Problem to work on
Pull every line with "agent" from the entries below.
::::
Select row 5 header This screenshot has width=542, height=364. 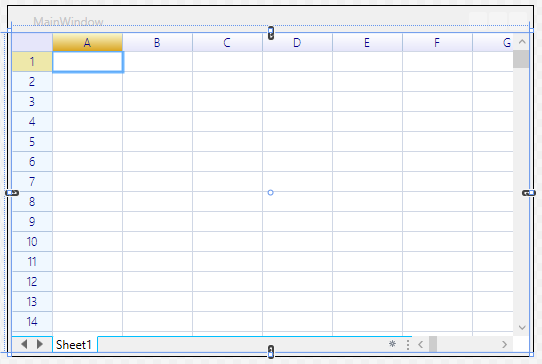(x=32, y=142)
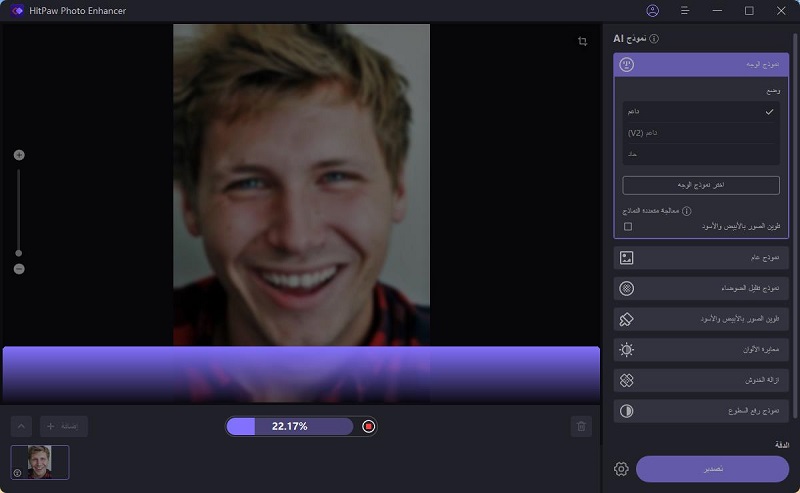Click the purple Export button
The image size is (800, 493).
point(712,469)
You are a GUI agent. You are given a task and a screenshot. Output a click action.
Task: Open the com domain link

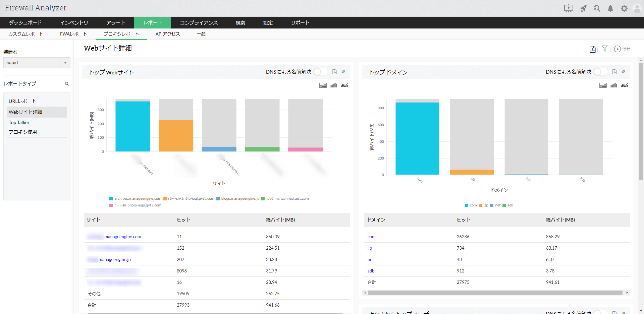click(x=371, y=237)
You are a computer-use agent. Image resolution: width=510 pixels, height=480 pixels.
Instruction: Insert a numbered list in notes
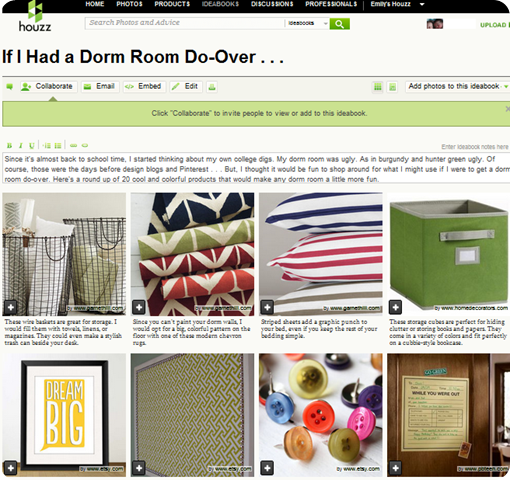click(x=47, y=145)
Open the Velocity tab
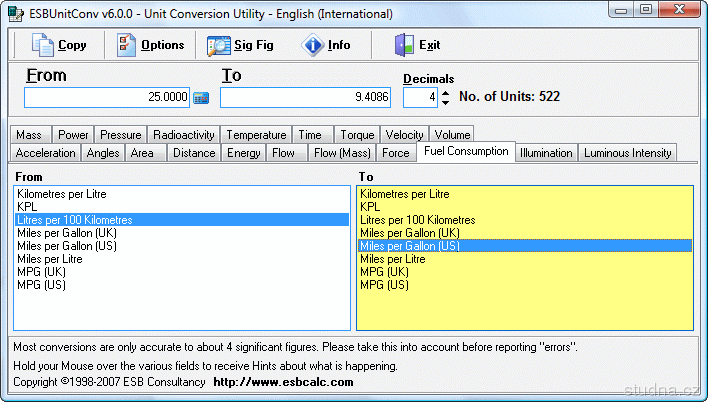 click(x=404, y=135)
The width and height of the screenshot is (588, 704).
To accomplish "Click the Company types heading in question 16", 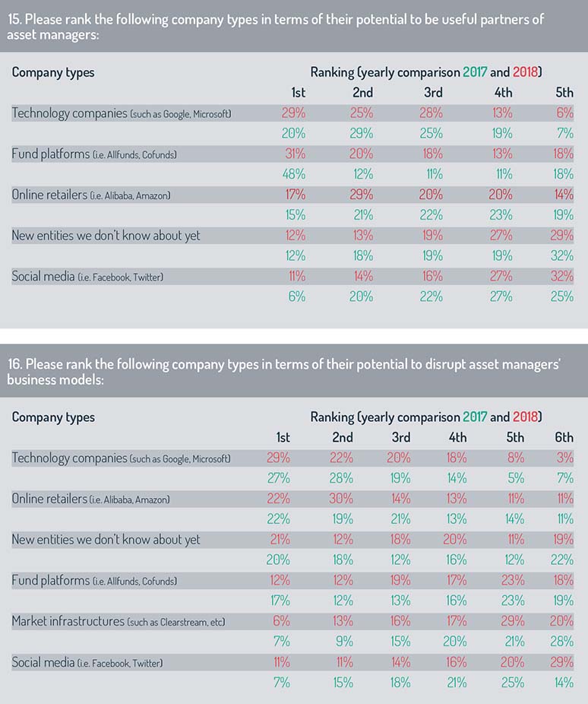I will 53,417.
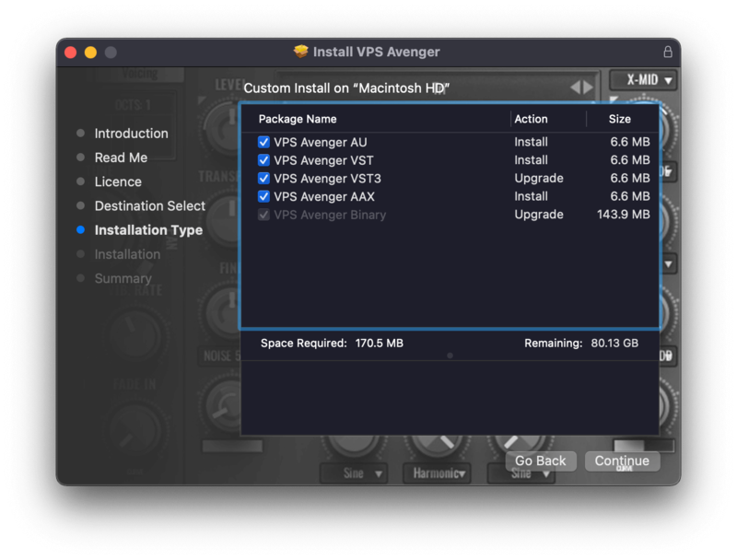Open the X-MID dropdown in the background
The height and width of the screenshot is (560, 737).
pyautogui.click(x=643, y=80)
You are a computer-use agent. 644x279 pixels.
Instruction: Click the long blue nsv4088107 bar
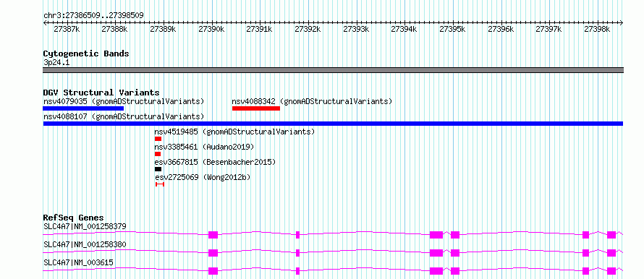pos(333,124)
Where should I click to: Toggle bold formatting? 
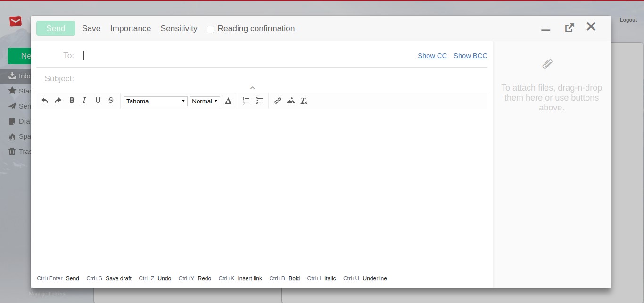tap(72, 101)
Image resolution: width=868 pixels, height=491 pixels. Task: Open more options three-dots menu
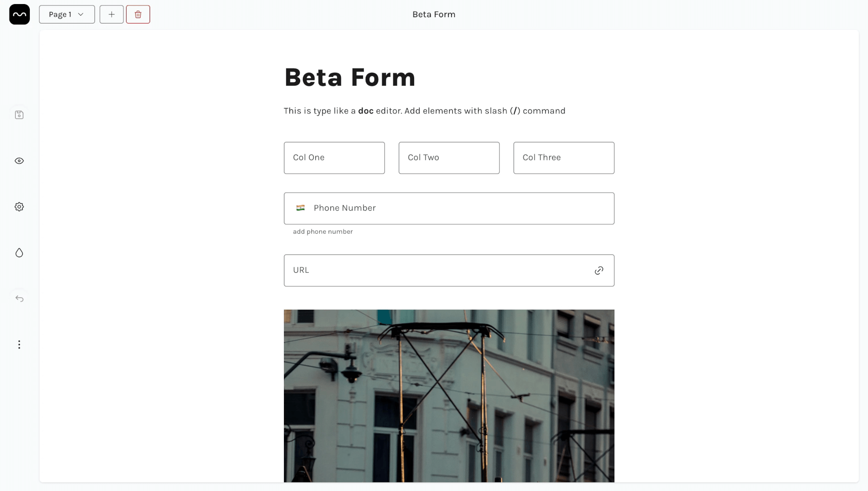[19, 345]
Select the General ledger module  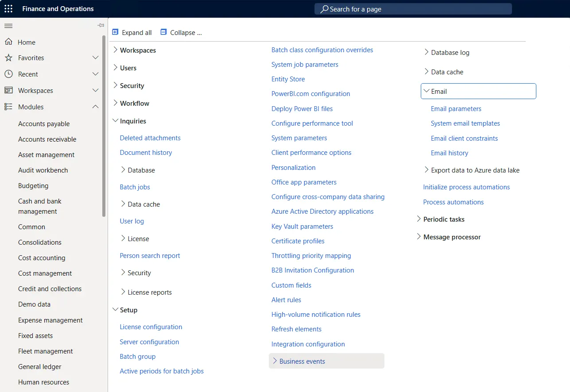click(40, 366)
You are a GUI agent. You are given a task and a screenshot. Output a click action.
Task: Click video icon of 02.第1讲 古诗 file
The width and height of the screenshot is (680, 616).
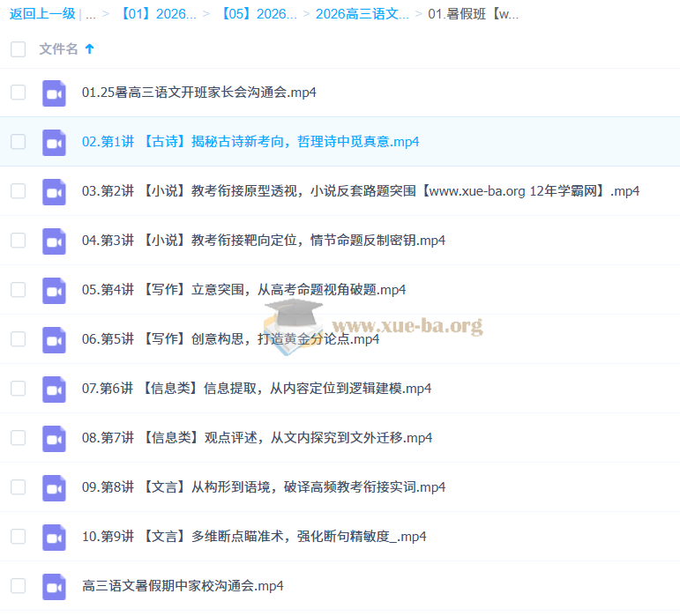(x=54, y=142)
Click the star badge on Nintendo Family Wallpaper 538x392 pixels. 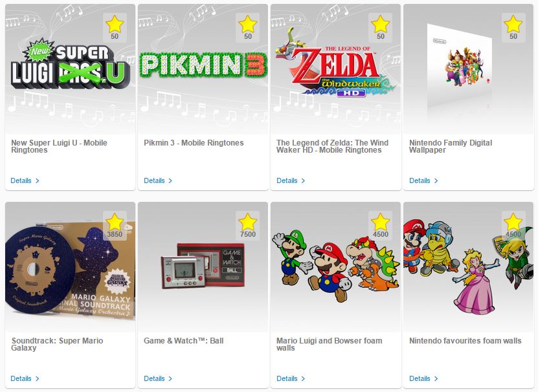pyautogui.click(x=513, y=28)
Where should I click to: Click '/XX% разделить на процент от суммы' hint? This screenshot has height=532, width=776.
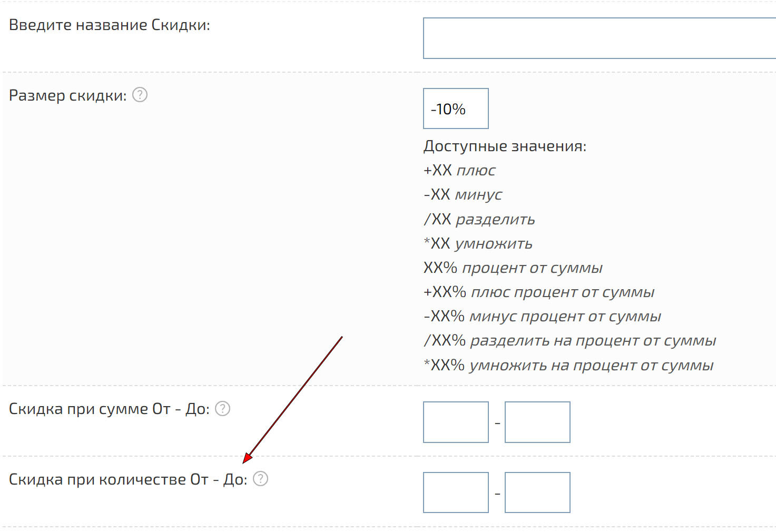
::::
Response to the task
You are a GUI agent. You are given a task and a screenshot. Output a click action.
You are a computer-use agent. Image resolution: width=510 pixels, height=480 pixels.
You are a computer-use agent. 644x279 pixels.
You are a GUI agent. You are given a task and a screenshot. Output a click action.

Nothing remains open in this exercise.